▶ Work task
Where does the word "agent" appear in the data? Copy every line that holds it.

Stored data entries:
......

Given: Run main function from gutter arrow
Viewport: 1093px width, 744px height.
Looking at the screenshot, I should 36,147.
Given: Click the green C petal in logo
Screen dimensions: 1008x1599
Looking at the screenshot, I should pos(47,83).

......

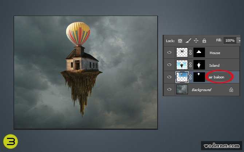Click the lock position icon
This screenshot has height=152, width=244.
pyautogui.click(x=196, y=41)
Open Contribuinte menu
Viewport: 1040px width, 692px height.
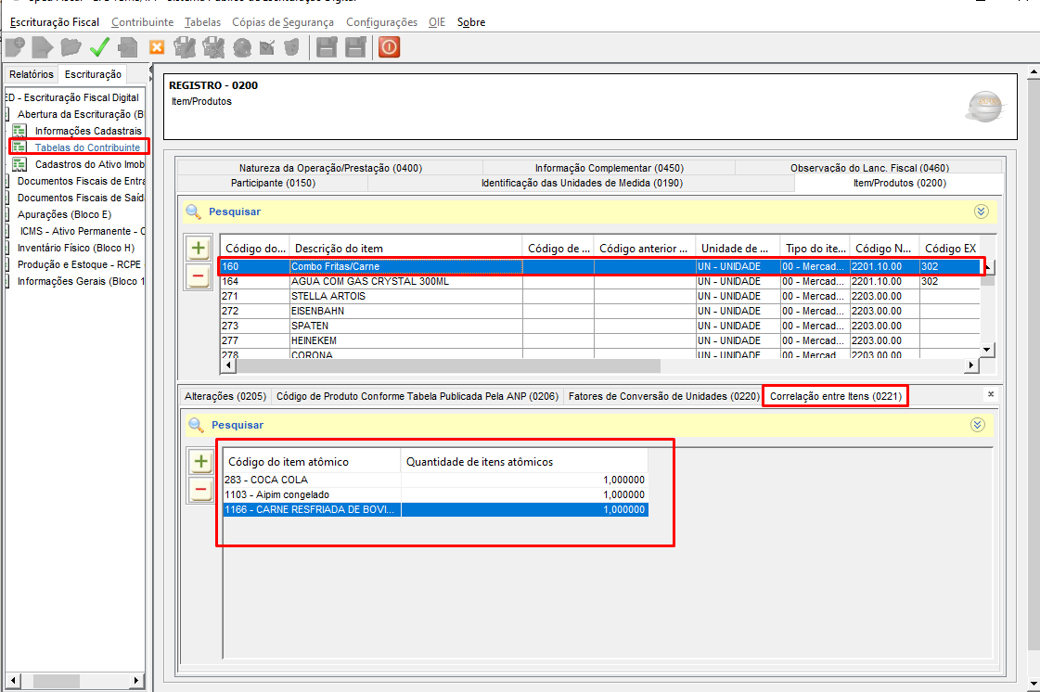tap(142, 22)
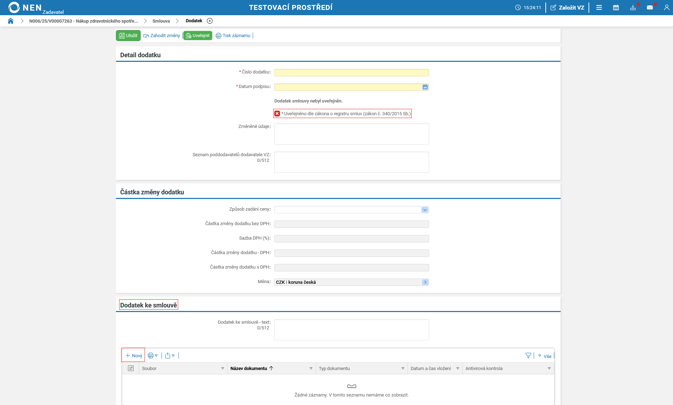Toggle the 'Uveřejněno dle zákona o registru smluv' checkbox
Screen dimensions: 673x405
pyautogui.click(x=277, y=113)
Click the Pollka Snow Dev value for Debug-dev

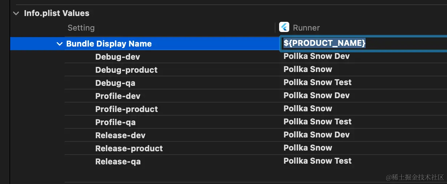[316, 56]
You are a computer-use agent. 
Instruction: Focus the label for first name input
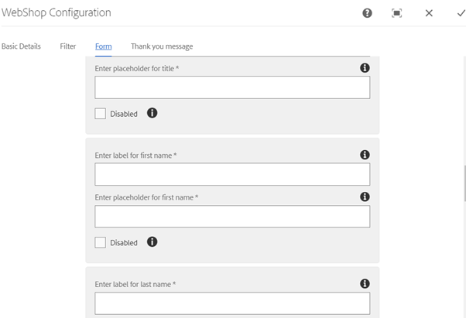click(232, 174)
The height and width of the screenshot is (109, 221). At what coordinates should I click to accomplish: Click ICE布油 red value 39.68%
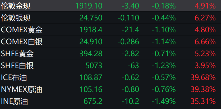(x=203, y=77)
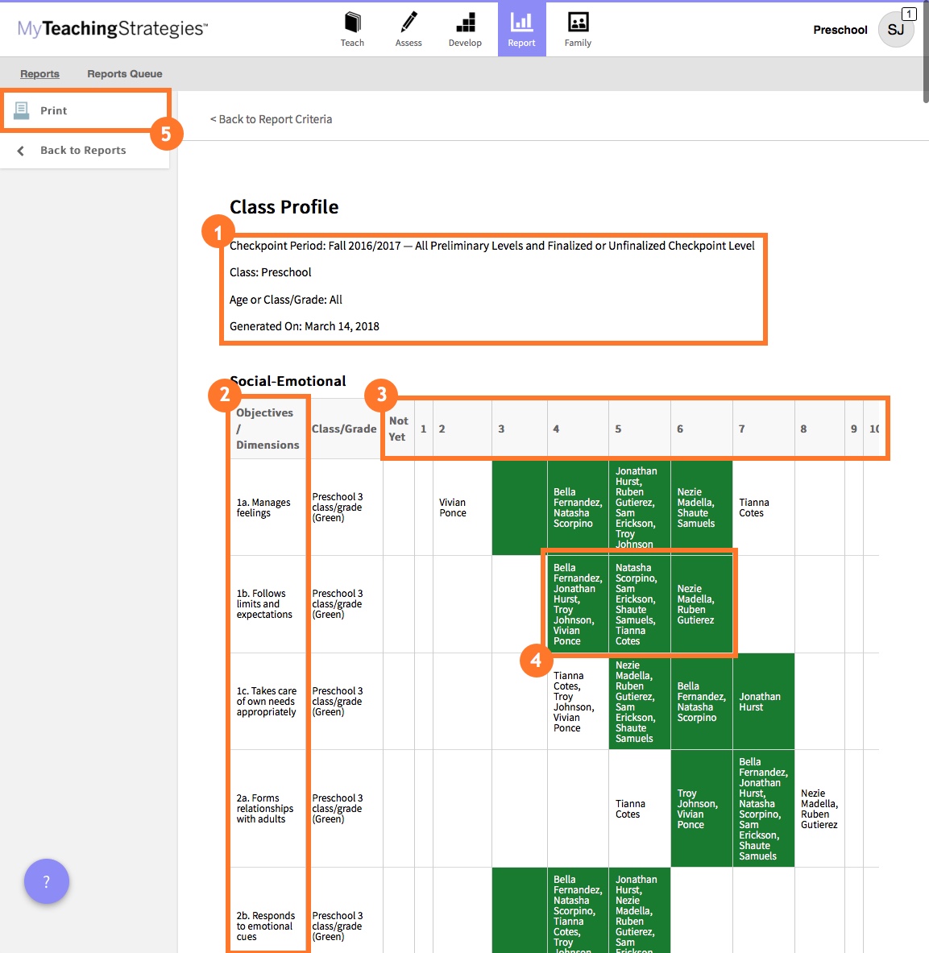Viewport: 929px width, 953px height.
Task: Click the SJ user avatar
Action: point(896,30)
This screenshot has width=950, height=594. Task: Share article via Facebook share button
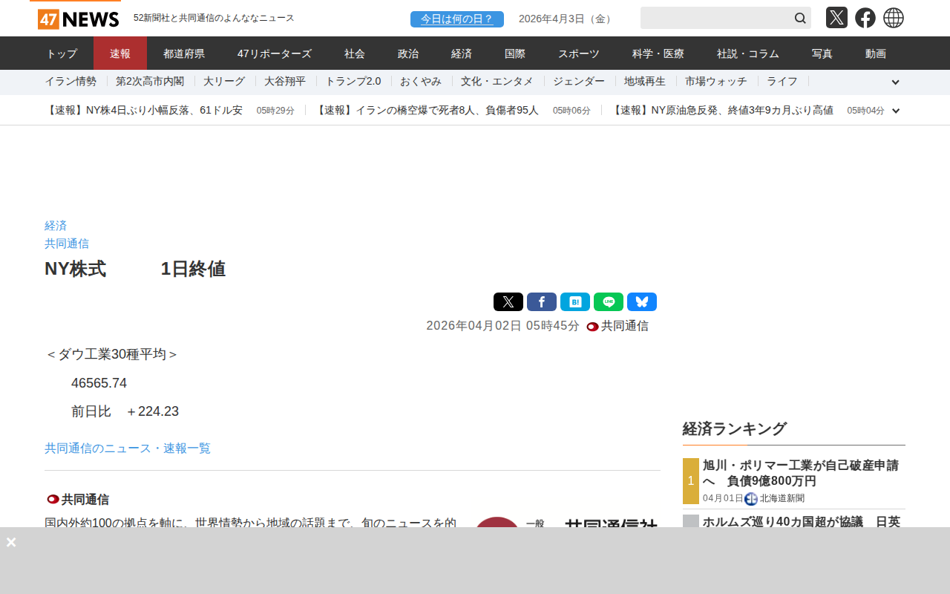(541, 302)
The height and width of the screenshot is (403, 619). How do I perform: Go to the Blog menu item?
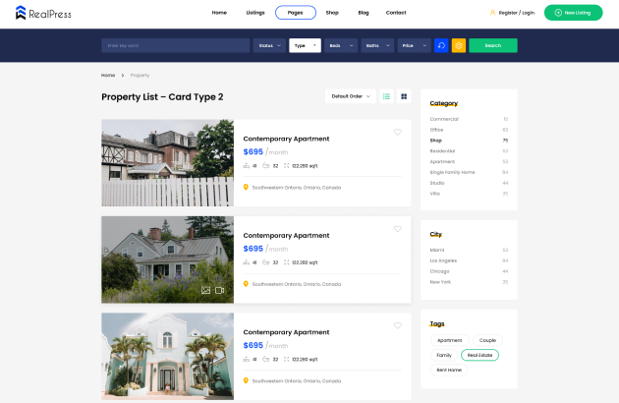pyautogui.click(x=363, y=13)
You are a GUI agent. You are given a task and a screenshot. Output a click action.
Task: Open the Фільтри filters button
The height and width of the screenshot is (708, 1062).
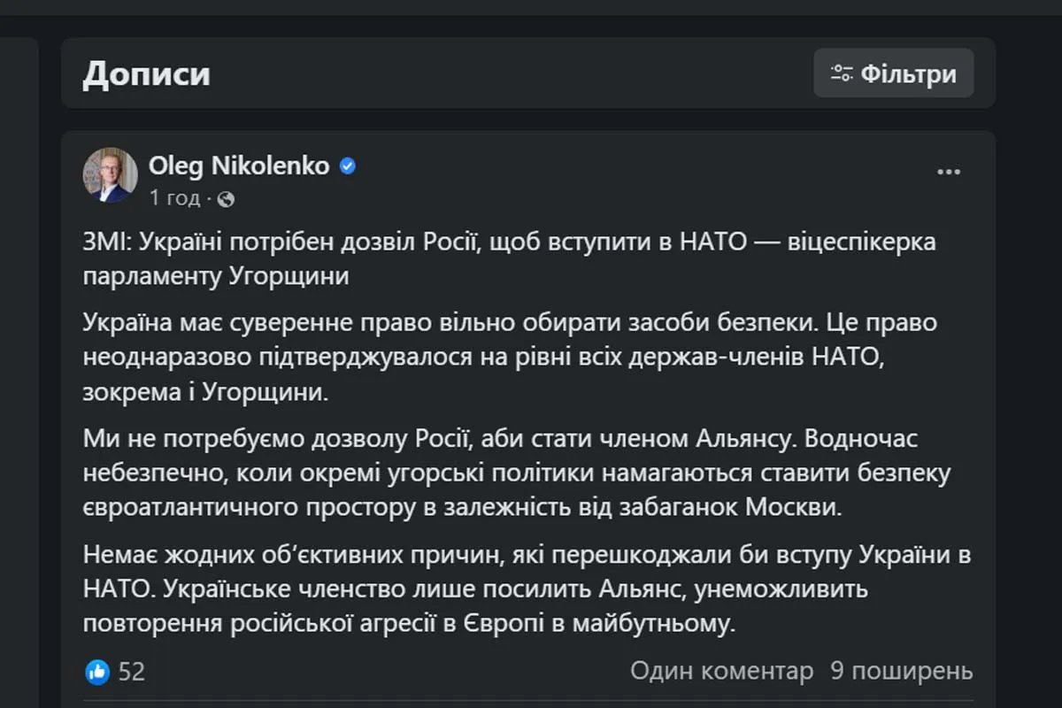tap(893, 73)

......

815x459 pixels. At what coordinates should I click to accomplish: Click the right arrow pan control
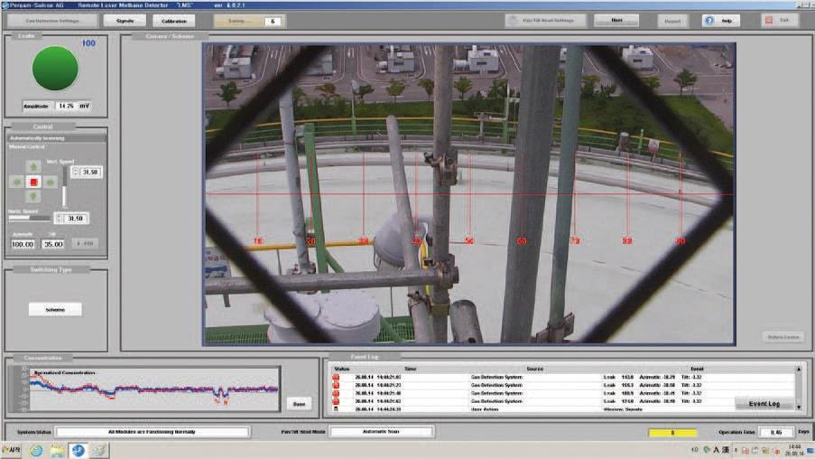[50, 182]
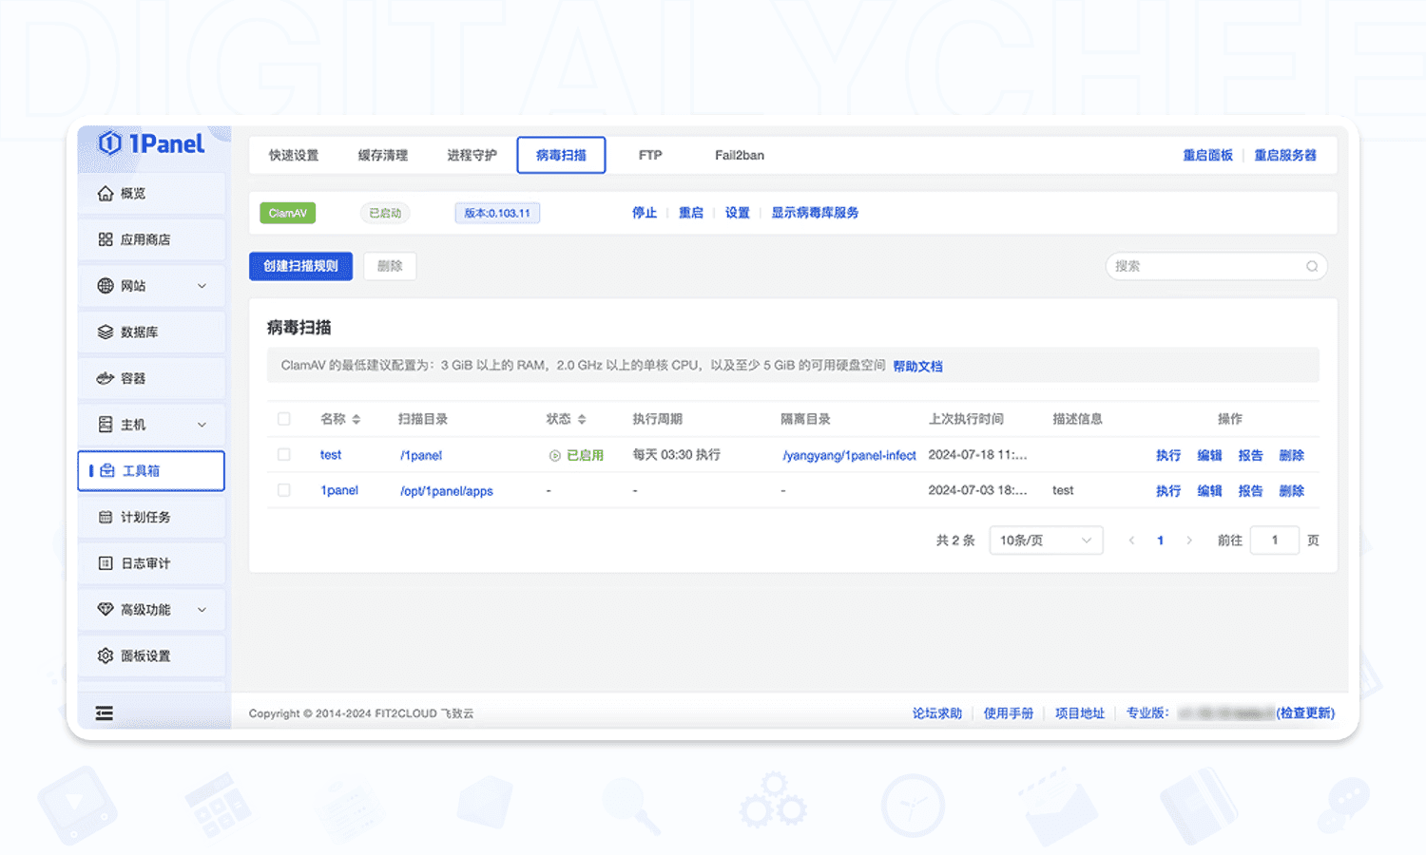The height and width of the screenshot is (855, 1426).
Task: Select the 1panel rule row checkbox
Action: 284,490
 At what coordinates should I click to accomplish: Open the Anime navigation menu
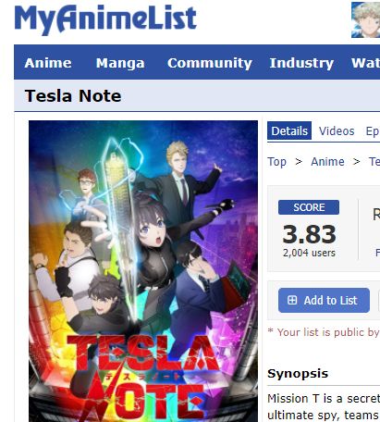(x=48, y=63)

......

▶ The answer
You are a computer-use agent. 
You are a GUI agent. You are given a task and a screenshot. Output a click action.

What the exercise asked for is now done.